Strengths and limitations

Beside the large sample size and long follow-up of 11 years, a strength of our study was the repeated measurement of adipokines in half of our total study sample, enabling us to account for time-varying concentrations five years post diagnosis in the survival analyses. Furthermore, simultaneous adjustment for tumor characteristics, time of blood draw, type of treatment, region (indicating sample type) and BMI minimized the potential for residual confounding. Differential effects of baseline timing of blood draw on circulating adipokines were not directly related to chemotherapy, but were adjusted for as well.

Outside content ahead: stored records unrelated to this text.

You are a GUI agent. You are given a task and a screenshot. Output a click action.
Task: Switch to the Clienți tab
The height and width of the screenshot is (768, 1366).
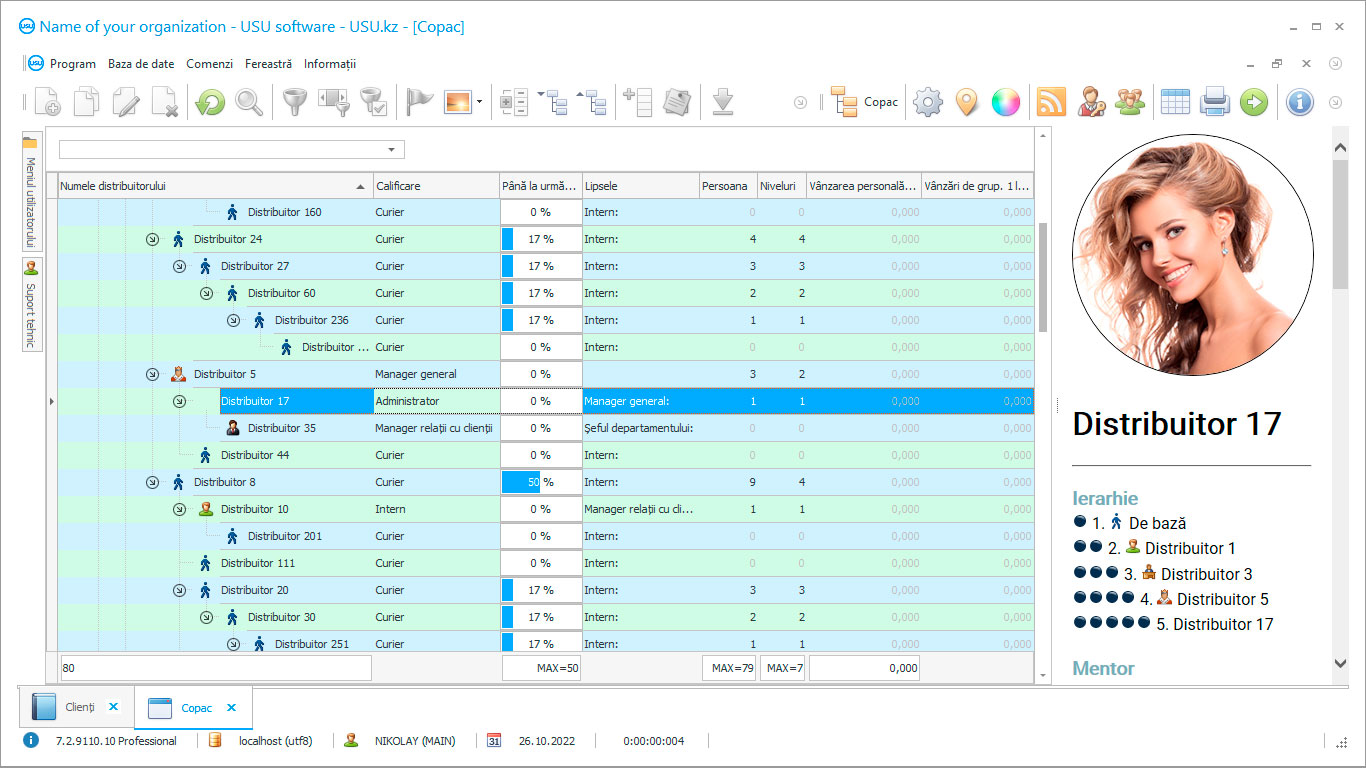(79, 707)
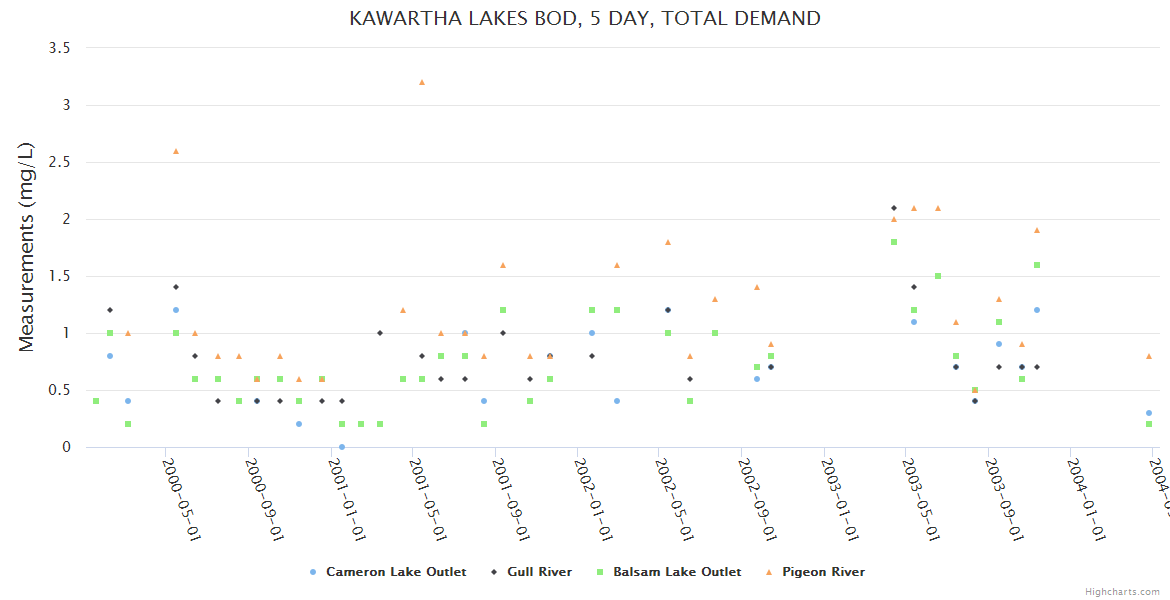Click the green square legend icon for Balsam Lake
1170x600 pixels.
coord(600,572)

Adipokines were most often measured in fasting blood in prognostic studies, and we used non-fasting blood samples in our analysis, which may have obscured any associations present. However, studies have shown that adipokine concentrations are similarly highly stable in both non-fasting blood up to six hours after breakfast/lunch and in fasting blood47,48. The average concentrations of adiponectin and resistin were comparable to published studies9, while leptin levels were much lower17. Moreover, time since last food or beverage consumption prior blood draw, which was not collected, would have been non-differential with respect to outcomes. Laboratory assays are known to be sensitive to variations in the surrounding environment, and two studies reported difficulties with reproducibility of resistin measurements over time and high CVs12,47. In our study, the laboratory-based quality assessment fulfilled all requirements in that most CVs were below 10%. Unlike leptin and adiponectin, resistin concentrations varied unpredictably over time, as baseline and follow-up concentrations were not correlated. We re-measured baseline and follow-up resistin in 323 individuals with a new assay kit (R-Plex human resistin) and found the weak correlation over time being confirmed (rs = 0.20), whereas the reproducibility at each time point was high (rs = 0.84 respectively). Thus, assuming constant resistin concentrations over the entire follow-up may have introduced potential bias in patients who had baseline measurements only. Retrospectively, we repeated the main analyses censoring these subjects at the first follow-up date of 31 December 2009 leading to fewer events and shorter follow-up time. The results for adipokines were virtually unchanged for all outcomes overall and in ERPR defined subgroups. Lastly, a limitation is that tumor tissue levels of adipokines and corresponding receptor expression data, representing locally “effective” levels, were not available, which might have contributed important information for evaluating breast cancer prognosis.

Conclusion

Post-diagnosis peripheral adipokine concentrations of leptin, adiponectin and resistin were not associated with all-cause mortality, BCM or recurrence in ERPR positive breast cancer cases, contributing to the emerging evidence that there may be little prognostic value of circulating adipokines. In patients with ERPR negative disease, high adiponectin concentrations were associated with elevated BCM. Additional and larger epidemiological studies are warranted to investigate the potential role of adiponectin and resistin as prognostic markers, primarily in ERPR negative breast cancer, where risk of mortality is high.

Data availability

The datasets generated and analyzed during the current study are not publicly available due to data protection rules and individual privacy but are available from the corresponding author on agreement with the principal investigators on reasonable request.